In 1809, after the death of Richard Cranfield, the corporation took the building on a 100-year lease with extensive refurbishment works taking place in 1810. Notable craftspeople involved included the carpenter Benjamin Eaton, plasterer Charles Thorp, bricklayer William Fell and the stonecutter and architect Frederick Darley.

For a short period after the demolition of the Tholsel and erection of the dedicated Merchants' Hall, the building was occupied also by the Merchant's Guild between 1809 and 1824.

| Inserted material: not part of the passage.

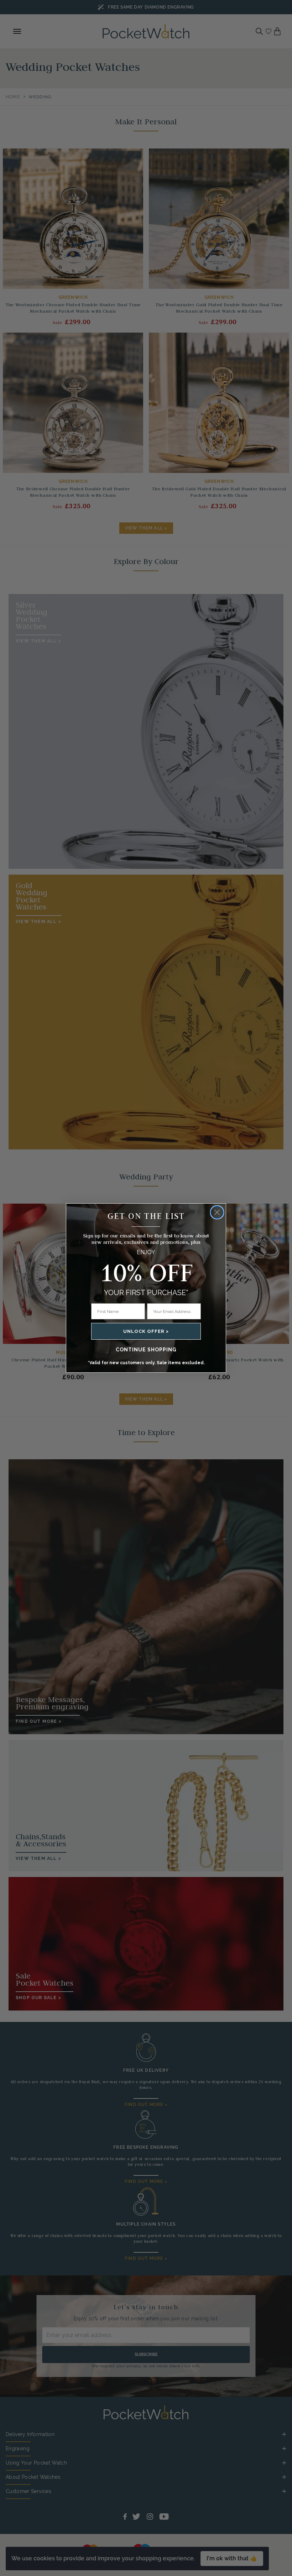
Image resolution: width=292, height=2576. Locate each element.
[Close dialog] (217, 1212)
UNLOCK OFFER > (146, 1331)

In 1852, the corporation moved to the Royal Exchange on Dame Street. At that point the Dublin Court of Conscience moved upstairs to the octagonal room where it remained until it was abolished following the introduction of the Courts of Justice Act 1924. The space below was then used as a station for the Dublin Fire Brigade, which was its infancy at that time and is shown as such on an 1864 OS map.

===Old Dublin Society and Civic Museum===
The Old Dublin Society also met at the octagonal room in the building from 1934. In conjunction with Dublin Corporation, the society founded a Dublin Civic Museum which was located at the building from 1953 to 2003.

===Irish Georgian Society===
From 2012, the Irish Georgian Society restored the building and the premises now hosts its headquarters as well as exhibition space and gift shops as of 2025.